“Would a bird build its nest…” (Gaston Bachelard)

maples

Yesterday I swam in the lake, my first real lake swim of the year. I’ve gone in just for a quick dip several times and I did the same in Bute Inlet a few weeks ago, completely alive in its glacial water, but yesterday was my first sustained swim in water other than the pool where I try to go 5 mornings a week. When we drove down to the little beach area, the temperature was 8 degrees. The light in the maples on the trail was beautiful. The water was a little warmer than 8 but not much. Still, it felt good to walk into the lake and push out into its green depths. I could hear a loon but couldn’t see one. Last year, on May 31, a merganser swam along the edge of the shore with 17 new babies, all of them darting around in the shallow water, one after another, the mother carrying one on her back. Maybe it was just that morning that the merganser had led her young ones out of their nest in a tree cavity near the shore, down, down, one at a time, and into the water. But the only bird I saw yesterday was a raven circling high and croaking, maybe also hopeful for baby mergansers.

When we came back from the swim, it was warmer. We had coffee on our upper deck, among the flowering daylilies. I love the early yellow ones best, their colour and sweetness welcome in May.
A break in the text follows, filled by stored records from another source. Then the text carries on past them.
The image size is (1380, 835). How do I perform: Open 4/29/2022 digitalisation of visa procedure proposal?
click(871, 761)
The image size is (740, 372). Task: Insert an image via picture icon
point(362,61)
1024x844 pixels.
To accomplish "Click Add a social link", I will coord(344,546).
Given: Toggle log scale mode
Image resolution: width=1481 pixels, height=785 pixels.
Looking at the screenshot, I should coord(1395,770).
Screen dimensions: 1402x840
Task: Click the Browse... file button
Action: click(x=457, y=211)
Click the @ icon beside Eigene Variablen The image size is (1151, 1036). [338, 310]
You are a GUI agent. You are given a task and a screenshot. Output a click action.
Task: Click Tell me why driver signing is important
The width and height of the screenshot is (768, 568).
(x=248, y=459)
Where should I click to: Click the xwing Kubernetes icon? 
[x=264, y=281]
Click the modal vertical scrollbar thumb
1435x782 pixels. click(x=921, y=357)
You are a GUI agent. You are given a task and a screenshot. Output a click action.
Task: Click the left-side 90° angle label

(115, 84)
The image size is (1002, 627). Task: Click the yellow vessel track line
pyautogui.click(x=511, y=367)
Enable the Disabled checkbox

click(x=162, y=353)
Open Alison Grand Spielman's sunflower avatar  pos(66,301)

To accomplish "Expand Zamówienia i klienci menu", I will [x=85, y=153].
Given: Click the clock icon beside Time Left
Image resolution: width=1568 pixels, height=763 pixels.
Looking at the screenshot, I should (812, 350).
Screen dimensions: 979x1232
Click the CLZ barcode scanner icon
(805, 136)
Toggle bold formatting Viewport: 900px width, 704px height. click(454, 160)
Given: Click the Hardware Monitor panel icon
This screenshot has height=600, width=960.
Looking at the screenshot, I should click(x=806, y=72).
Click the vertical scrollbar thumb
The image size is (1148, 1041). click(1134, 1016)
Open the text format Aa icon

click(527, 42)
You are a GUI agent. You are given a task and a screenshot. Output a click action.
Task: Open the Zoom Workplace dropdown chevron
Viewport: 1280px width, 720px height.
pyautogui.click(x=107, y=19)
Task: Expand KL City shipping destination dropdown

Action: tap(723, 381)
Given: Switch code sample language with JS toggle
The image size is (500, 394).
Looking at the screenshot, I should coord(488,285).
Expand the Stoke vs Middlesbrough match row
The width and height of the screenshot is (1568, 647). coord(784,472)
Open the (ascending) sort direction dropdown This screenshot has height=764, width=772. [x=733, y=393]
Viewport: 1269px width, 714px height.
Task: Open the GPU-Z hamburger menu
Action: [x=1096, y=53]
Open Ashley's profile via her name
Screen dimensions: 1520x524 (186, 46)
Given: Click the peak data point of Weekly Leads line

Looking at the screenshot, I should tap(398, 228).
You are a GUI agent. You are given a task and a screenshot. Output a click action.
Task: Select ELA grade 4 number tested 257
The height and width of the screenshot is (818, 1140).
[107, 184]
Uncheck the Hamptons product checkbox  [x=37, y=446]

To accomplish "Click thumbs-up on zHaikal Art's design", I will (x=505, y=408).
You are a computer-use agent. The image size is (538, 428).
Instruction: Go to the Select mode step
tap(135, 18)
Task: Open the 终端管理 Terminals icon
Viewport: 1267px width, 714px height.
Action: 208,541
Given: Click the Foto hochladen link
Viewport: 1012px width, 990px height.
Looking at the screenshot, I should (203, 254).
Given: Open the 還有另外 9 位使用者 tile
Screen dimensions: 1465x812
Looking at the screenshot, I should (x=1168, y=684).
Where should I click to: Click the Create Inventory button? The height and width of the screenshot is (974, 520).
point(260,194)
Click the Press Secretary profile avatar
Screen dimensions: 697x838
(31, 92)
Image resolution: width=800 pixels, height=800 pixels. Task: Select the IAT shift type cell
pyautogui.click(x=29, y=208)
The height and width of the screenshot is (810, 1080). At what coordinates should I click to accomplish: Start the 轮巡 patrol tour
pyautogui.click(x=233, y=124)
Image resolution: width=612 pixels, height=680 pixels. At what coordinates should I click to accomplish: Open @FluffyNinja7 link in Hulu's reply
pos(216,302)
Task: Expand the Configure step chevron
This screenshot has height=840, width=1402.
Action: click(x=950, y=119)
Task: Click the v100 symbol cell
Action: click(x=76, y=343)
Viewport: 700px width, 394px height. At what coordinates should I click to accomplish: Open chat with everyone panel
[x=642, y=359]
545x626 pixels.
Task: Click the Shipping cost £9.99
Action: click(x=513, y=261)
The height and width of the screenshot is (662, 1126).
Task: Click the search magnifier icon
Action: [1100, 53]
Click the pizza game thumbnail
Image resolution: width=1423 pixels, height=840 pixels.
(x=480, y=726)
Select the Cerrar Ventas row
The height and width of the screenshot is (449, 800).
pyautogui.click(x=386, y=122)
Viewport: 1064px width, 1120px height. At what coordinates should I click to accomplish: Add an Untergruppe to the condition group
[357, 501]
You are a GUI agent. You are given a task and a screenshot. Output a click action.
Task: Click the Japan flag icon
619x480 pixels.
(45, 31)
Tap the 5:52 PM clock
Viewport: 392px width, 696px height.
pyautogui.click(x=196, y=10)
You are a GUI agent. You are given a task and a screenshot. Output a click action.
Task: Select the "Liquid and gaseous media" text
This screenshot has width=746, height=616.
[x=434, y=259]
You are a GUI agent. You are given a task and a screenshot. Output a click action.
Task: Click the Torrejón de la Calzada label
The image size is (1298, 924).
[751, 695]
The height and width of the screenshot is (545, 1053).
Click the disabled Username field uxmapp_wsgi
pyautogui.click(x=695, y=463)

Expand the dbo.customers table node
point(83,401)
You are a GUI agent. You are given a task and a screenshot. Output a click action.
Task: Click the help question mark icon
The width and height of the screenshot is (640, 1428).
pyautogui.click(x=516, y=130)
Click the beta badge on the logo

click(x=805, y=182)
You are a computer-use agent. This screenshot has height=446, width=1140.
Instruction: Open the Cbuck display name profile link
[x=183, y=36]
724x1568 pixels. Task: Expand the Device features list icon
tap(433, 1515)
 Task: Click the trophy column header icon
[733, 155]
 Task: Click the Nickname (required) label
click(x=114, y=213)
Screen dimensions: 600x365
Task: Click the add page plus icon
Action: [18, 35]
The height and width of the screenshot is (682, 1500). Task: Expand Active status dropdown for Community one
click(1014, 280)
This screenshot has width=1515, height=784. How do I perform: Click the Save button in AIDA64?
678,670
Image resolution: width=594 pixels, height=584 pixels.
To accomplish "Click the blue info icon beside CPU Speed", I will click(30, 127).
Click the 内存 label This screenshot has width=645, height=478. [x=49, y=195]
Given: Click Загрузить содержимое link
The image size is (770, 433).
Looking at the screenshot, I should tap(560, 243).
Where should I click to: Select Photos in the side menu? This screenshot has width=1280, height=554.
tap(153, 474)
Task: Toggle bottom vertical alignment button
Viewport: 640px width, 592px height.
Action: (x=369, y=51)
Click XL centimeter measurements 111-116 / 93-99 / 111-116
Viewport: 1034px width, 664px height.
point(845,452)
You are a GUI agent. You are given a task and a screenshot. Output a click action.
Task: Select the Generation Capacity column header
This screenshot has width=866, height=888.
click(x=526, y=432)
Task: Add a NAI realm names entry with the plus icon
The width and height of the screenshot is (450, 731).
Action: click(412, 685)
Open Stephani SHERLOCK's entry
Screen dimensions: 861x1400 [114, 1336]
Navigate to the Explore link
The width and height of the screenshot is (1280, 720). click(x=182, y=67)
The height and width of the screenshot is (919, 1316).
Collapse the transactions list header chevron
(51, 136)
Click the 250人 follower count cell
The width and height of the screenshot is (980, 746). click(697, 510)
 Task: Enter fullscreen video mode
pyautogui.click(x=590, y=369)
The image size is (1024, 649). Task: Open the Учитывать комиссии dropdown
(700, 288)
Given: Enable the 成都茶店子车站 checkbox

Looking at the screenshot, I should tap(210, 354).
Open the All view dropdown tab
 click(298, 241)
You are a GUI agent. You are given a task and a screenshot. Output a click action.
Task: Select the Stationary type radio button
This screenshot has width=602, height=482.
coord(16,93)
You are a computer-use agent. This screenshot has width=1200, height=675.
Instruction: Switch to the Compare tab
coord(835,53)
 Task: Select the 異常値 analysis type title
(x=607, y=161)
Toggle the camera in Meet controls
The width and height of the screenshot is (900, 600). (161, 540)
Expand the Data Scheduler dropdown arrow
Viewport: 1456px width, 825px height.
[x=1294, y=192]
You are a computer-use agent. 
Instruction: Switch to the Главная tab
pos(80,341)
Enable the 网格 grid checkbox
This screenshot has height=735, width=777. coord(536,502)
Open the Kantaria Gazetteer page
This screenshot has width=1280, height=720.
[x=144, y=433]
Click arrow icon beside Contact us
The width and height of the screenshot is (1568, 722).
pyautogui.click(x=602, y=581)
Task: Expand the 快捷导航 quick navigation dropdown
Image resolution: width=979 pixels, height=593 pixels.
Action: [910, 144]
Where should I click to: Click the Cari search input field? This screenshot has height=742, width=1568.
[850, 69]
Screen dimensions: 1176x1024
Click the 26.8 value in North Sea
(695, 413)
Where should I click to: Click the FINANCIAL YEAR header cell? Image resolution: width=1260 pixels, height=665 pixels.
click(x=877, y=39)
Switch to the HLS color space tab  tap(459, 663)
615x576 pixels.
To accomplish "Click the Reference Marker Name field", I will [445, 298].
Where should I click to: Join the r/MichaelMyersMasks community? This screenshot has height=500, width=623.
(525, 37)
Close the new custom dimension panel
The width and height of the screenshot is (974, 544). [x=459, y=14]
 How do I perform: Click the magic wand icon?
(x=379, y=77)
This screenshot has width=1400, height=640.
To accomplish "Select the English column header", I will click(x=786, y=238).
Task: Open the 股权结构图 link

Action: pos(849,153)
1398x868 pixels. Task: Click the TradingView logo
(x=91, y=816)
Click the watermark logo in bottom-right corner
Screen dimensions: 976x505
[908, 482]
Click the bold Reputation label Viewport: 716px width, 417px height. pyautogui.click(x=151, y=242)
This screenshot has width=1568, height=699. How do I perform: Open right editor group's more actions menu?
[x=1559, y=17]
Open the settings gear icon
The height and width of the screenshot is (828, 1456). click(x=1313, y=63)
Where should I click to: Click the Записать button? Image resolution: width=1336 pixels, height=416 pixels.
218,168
Bees entered their long throats as we talked. We talked about Granada, where we spent a few days in mid-March. I surprised myself by saying, I wish we’d never come home. A few things have happened in recent weeks that have required that I reassess the legacy of our years here, with our children, and after; a home is a shelter, a nest, a place of nourishment, or it should be. You think that and then you discover you have been wrong. Or have you? How do we know? I wish we’d never come home, I said, because my home no longer feels the same.

Would a bird build its nest if it did not have its instinct for confidence in the world?

A nest in a tree, lined with grasses, wood shavings, the downy feathers plucked from her own breast. In this house that we built, digging holes for the footings, mixing concrete in a deep red wheelbarrow, framing walls and window openings, making stairs, hanging doors, there is such quiet. Sometimes the cat waits outside my study door for his breakfast. Sometimes a raven comes for the mice the cat leaves by the sunroom door, a shadow of wings falling across my window. What is confidence in the world, I wonder. In the meantime, the yellow daylilies invite the bees, dog roses by the bedroom are beginning to open. It will have to be enough. For now.

lilies

Note: The quoted passage is from Gaston Bachelard’s The Poetics of Space.

6 thoughts on ““Would a bird build its nest…” (Gaston Bachelard)”

  1. Theresa, whatever it is that has blown up in your life, it’s breaking all our hearts too. May it soon be put to rest.

  2. I have thought many times about animals NOT questioning their roles. Am I a good duck? Am I swimming right? Is my web perfect?
    I do not think animals doubt themselves. This would be such a relief.

    1. Yes, a relief. Though I have to say that the merganser family declined to just one young one by late July. But I’m sure the mother hasn’t been deterred this year and I look forward to seeing her again with her brood.